Key clinical point: Circulating tumor DNA could be used to predict disease recurrence in patients with nonmetastatic colorectal cancer (CRC).
Major finding: The sensitivity of ctDNA testing for disease recurrence was 100%.
Study details: An observational study of 58 patients with nonmetastatic colorectal cancer.
Disclosures: The study was funded by the Virginia and D.K. Ludwig Fund for Cancer Research, the Commonwealth Foundation, the John Templeton Foundation, and others. The investigators reported financial relationships with PapGene, Sysmex, Eisai, and others.
Wang et al. JAMA Onc. 9 May 2019. doi: 10.1001/jamaoncol.2019.0512.
Based on recent findings of a study conducted by Wang et al. and an increasing amount of research, circulating tumor DNA (ctDNA) testing “will likely revolutionize” postoperative management for patients with early-stage colorectal cancer (CRC), according to Van Morris, MD; Arvind Dasari, MD; and Scott Kopetz, MD, PhD, of the University of Texas MD Anderson Cancer Center in Houston.
“The ability to optimize adjuvant chemotherapy recommendations for patients with resected CRC has been historically limited by the use of clinicopathologic characteristics, which imperfectly prognosticate the risk for recurrence,” the doctors wrote in a JAMA Oncology editorial accompanying the article by Wang et al.
In the study by Dr.
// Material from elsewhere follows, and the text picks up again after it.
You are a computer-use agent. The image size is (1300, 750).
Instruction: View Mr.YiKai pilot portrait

Wang and associates, “clinical recurrence was strongly linked with ctDNA detection at the time of recurrence,” the doctors wrote, adding that “the absence of ctDNA was highly associated with excellent oncologic outcomes.” These associations translated to predictive advantages, as “[ctDNA] status outperformed traditional risk factors, including the pathological stage, in stratifying patients’ risk for recurrence.”
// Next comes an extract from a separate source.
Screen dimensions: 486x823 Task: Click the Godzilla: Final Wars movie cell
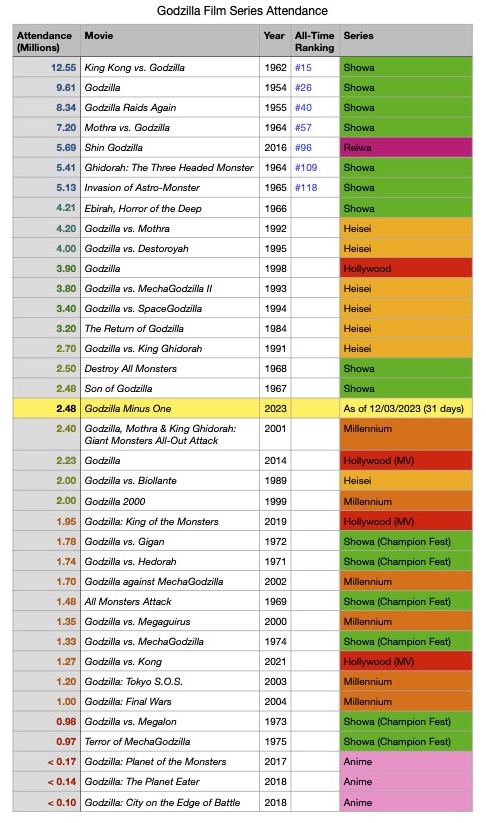tap(170, 701)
“With the implications of ctDNA status for recurrence risk, the question remains regarding how this exciting technology can be used to improve the standard practices for CRC,” the authors of the editorial wrote, noting that the National Comprehensive Cancer Network currently recommends monitoring with imaging studies, carcinoembryonic antigen (CEA) tests, and endoscopies. “ctDNA positivity may eventually serve as a biomarker for high-risk patients for whom a more aggressive systemic treatment against residual micrometastatic disease may be advantageous,” they wrote.
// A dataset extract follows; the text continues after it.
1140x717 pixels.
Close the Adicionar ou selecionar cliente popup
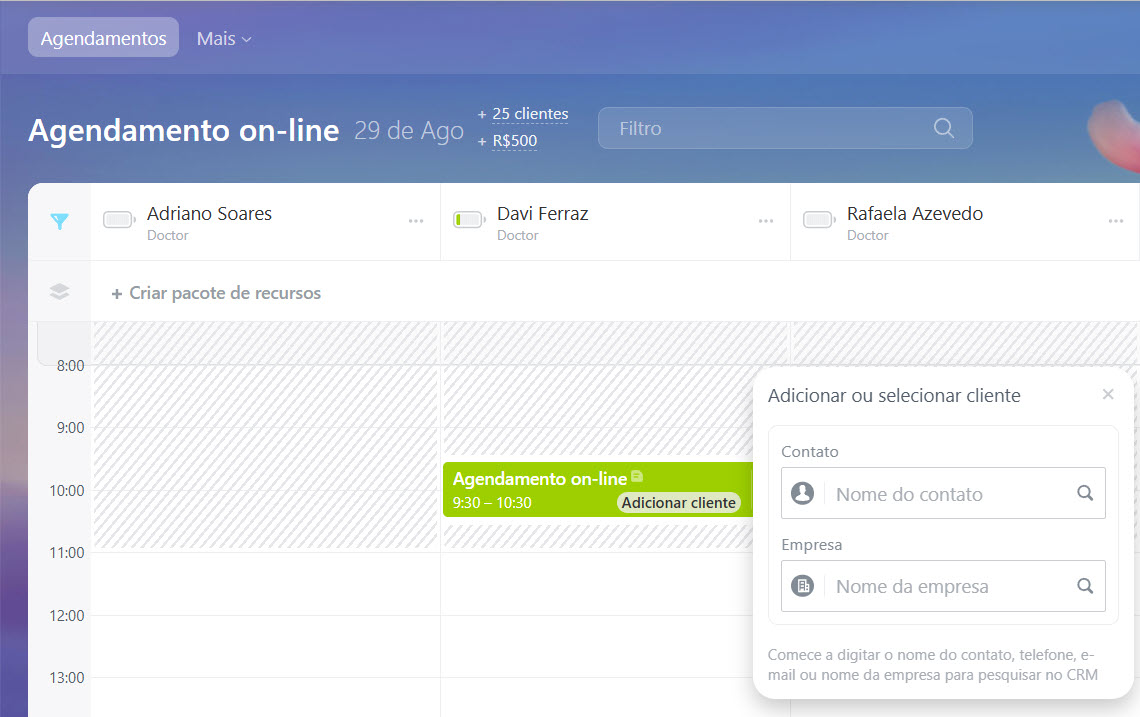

They also highlighted how, in the Wang et al. study, chemotherapy was associated with conversion from ctDNA positivity to negativity in one patient, a phenomenon that has been observed in other trials. “Interpretation of these data is limited by a small sample size of patients,” the doctors wrote, “but these findings nonetheless begin to provide important insight into the ability of chemotherapy to clear minimal residual disease, as tracked by serial changes in ctDNA status over time, which is associated with favorable prognostic implications for patients with early-stage CRC. Future trials in CRC and other solid cancers should assess ctDNA clearance more robustly as a surrogate marker for disease-free survival in patients undergoing definitive therapies for their solid tumors.”
“At present, payers in the United States have not yet approved the routine use of ctDNA technologies in patients with early-stage CRC after resection,” the doctors wrote. “However, compelling data on ctDNA as a robust prognostic marker should be a reason to reassess coverage.”
“[With payer support and improved techniques], then this exciting ctDNA technology will likely revolutionize the routine postoperative management of early-stage CRC by providing a reliable, objective tool for oncologists,” they concluded.
Dr. Morris, Dr. Dasari, and Dr. Kopetz are affiliated with the University of Texas MD Anderson Cancer Center in Houston. Dr. Morris reported financial relationships with GuardantHealth and Array Biopharma. Dr. Kopetz reported relationships with Symphogen, Amgen, Merck, and Holy Stone.